The DS Life is a weekly feature in which we scour the known world for narrative images of Nintendo's handheld and handheld gamers. If you have a photo and a story to match it with, send both to thedslife at dsfanboy dot com.

We really don't give chiptune artists or the micromusic scene the amount of attention they deserve here at DS Fanboy; to remedy that distressing fault, this week's installment of The DS Life turns your ears towards the clicks, pops, and wheezes of chiptune musician Maru's circuit-bent toys and Game Boy systems, low-tech instruments working in concert to sing a high-tech song.



There's something noble about a young geek unpacking a collection of obsolete handhelds and modified appliances, plugging them into each other, and putting on a humble sidewalk performance in downtown Fukuoka, Japan. Already dark, street lamps and shop windows light the show. A small crowd gathers around the electronic music buzzing out his doddering speakers while he sits on the concrete, Indian-style, head nodding to the beat and slipping over waves of noise.

Maru, or Kubimaturi as he's sometimes known, has put on a number of these modest concerts in his hometown with USK, his partner in chiptune crime. The two can be seen in this photo taken at a New York show, USK on the left, playing a PC keyboard hooked up to a Game Boy, and Maru on the right, moving at a speed too fast for cameras or human eyes to capture. They performed as Portalenz for a while before discarding the name, taking in several other artists and forming Tsuji Techno, a Fukuoka-based "chip music street-art collective."

The song Maru plays in the latter half of the video we've embedded above is "Insane Youth," a six-minute piece that speeds around you like a world shot in time-lapse, minutes flickering away with each frame, passing cars appearing only as ghosts with their trailing, titian eyes.

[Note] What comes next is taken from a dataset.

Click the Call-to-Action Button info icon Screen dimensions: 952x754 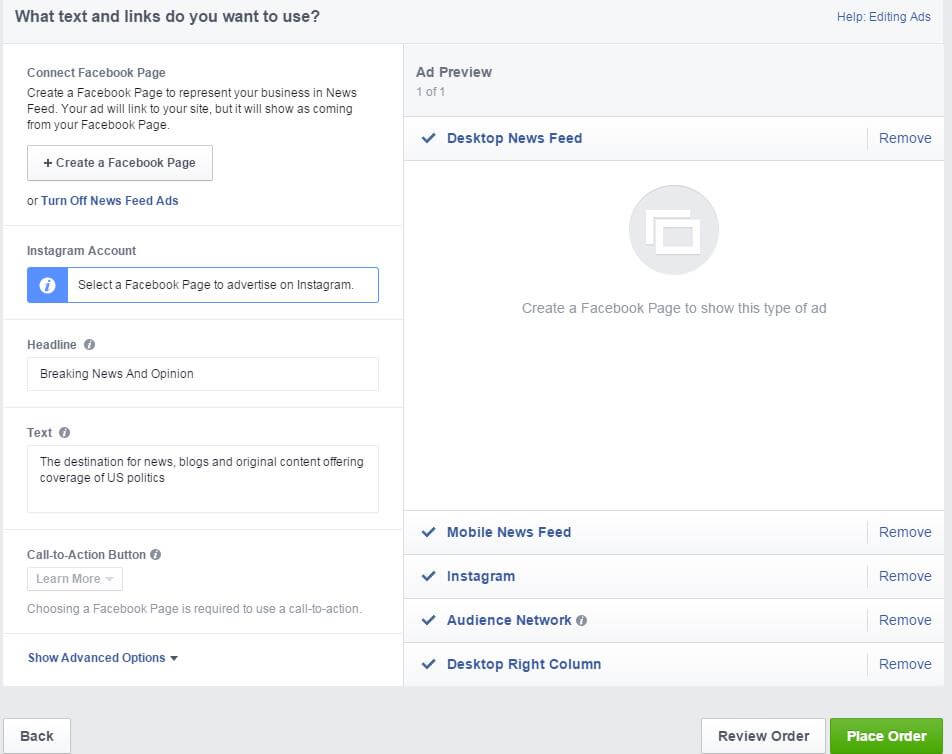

The song takes you from uncertainty to urgency in its first minute and a half, testing you with its fuzzy hum before picking up its pace and volume.

"Insane Youth" is best enjoyed with your own raucous or bittersweet high school memories streaming along -- an unsupervised party someone threw while their parents were out of town, dances where everyone but you seemed to have a partner, or nights when you thought you'd never feel any angrier or more alone than you felt right then. You can listen to the song in its entirety at Maru's MySpace page.

Maru and USK are both currently making their way through Europe, traveling with the Chiptune Alliance Tour. These shows are probably much bigger productions than their street corner performances, but we imagine the songs are still every bit as personal.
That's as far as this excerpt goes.